## Task item
Set down every record below exactly as it stands, minus the pictures.

######

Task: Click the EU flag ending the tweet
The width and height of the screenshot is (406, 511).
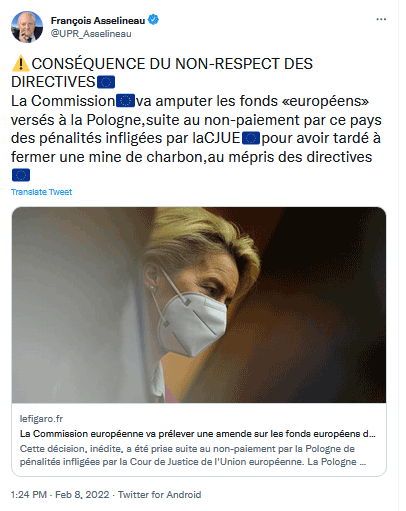Action: (x=21, y=175)
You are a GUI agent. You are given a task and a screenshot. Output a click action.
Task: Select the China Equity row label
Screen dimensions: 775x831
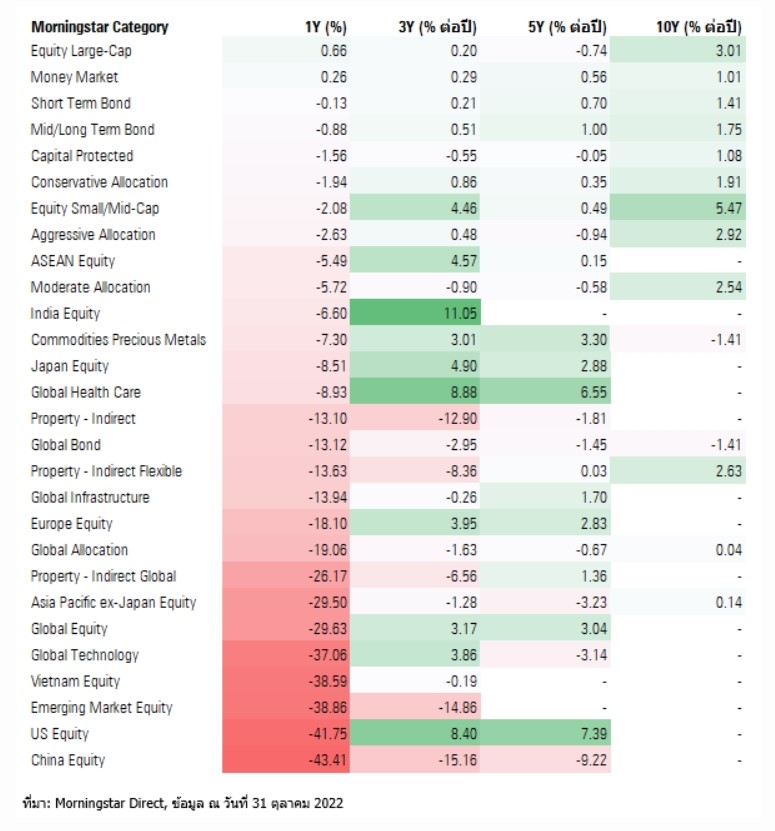coord(68,760)
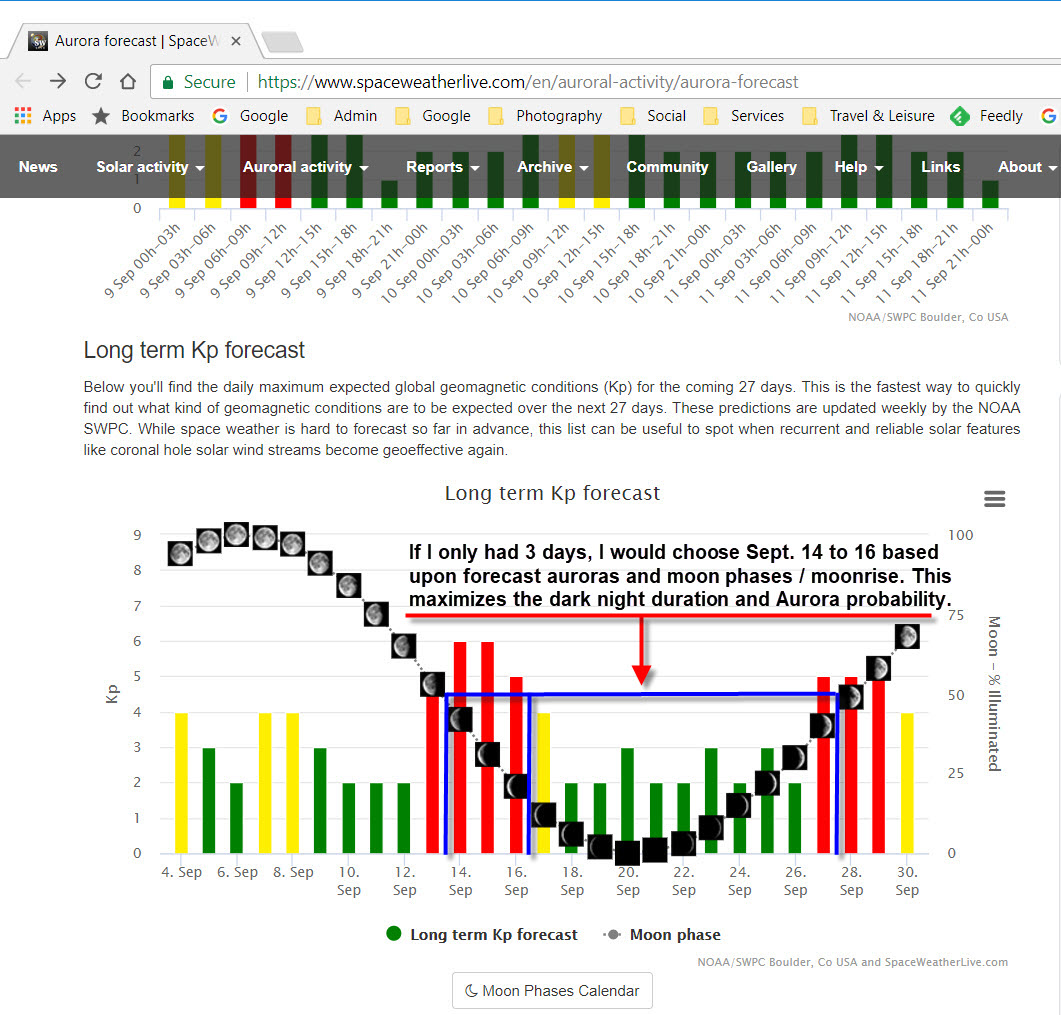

######

## Response below
Task: Click the EU flag ending the tweet
The width and height of the screenshot is (406, 511).
Action: (x=21, y=175)
You are a GUI agent. You are given a task and a screenshot. Output a click action.
Task: Select the China Equity row label
Screen dimensions: 775x831
coord(68,760)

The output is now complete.